Up through the line that contains "You are a computer-use agent. Viewport: 1115px", retype the entries exactly, beginning at the very first line.

## Dataset records
******************************
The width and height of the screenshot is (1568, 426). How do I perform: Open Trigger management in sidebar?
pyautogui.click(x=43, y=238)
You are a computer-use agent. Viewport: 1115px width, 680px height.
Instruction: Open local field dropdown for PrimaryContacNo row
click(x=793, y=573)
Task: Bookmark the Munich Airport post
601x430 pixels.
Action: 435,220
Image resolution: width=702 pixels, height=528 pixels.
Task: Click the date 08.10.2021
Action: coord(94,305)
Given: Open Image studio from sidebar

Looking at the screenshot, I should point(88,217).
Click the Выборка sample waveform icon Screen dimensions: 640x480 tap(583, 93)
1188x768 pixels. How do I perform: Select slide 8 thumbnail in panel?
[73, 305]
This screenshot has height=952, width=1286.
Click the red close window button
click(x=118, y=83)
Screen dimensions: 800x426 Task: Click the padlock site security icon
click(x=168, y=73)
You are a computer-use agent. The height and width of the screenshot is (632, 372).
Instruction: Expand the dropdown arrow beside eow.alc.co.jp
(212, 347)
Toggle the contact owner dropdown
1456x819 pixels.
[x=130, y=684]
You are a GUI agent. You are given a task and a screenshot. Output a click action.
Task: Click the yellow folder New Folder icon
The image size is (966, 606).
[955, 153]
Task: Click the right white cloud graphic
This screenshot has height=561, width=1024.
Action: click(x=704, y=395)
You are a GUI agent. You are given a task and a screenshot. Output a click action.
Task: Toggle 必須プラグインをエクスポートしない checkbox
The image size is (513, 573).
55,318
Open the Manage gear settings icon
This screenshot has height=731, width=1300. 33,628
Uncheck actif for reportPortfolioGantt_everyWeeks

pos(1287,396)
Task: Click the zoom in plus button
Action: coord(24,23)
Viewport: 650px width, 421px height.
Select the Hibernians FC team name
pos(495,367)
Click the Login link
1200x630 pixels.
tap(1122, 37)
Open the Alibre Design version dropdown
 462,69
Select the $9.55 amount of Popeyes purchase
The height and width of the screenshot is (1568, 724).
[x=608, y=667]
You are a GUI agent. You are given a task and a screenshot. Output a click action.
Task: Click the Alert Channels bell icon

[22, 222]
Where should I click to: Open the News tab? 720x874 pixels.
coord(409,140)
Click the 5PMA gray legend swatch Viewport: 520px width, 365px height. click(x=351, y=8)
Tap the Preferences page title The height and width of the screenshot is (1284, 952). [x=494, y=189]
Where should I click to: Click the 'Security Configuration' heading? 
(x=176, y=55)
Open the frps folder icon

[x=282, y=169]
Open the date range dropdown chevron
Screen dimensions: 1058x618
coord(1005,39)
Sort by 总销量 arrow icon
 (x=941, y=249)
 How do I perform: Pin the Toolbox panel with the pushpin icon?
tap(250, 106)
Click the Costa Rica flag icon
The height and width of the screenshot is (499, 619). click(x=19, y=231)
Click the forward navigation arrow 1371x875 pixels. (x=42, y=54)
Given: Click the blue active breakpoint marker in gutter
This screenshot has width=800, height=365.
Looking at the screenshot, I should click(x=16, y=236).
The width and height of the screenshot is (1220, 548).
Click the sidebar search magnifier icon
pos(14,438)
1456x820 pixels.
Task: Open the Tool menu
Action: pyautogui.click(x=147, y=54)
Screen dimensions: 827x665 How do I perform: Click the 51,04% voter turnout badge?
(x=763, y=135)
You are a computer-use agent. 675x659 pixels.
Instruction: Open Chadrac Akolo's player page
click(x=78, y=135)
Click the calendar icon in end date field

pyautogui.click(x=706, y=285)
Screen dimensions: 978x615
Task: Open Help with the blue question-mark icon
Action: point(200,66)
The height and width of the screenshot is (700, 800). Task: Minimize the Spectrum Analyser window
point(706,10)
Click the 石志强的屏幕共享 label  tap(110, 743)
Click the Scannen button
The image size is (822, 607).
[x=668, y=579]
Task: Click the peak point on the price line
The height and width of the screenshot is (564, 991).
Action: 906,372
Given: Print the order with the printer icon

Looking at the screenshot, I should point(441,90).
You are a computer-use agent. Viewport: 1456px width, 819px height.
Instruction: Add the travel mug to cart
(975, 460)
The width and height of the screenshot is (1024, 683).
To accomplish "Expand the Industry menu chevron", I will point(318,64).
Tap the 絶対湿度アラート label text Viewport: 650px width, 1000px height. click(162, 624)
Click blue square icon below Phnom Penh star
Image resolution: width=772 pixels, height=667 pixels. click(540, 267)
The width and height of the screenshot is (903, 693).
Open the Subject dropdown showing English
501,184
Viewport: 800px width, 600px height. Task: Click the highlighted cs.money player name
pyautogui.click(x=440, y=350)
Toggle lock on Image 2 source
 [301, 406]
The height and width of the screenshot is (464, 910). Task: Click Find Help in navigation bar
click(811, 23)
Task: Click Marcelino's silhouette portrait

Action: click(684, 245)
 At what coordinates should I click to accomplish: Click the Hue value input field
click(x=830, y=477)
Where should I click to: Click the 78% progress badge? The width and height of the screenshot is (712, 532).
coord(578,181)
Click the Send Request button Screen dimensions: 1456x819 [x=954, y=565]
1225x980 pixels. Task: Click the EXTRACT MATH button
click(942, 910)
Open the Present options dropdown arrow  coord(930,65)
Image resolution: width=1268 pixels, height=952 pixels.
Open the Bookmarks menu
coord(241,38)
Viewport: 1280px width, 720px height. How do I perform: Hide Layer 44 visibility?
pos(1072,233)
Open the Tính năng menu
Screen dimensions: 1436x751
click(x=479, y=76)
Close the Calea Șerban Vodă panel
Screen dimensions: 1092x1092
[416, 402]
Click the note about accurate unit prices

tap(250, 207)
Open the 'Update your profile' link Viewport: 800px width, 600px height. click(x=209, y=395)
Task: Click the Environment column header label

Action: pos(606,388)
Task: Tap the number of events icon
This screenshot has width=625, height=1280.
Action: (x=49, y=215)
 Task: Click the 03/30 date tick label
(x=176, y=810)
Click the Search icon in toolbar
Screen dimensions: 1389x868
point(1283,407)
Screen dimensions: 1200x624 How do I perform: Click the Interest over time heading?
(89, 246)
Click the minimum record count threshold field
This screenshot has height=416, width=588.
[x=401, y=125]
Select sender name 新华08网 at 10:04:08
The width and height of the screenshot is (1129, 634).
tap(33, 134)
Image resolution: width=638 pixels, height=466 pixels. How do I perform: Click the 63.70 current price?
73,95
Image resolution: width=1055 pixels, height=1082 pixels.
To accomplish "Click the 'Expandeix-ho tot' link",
******************************
## Task result
The width and height of the screenshot is (1568, 426). How do I perform: Open Trigger management in sidebar?
pyautogui.click(x=43, y=238)
You are a computer-use agent. Viewport: 1115px width, 680px height.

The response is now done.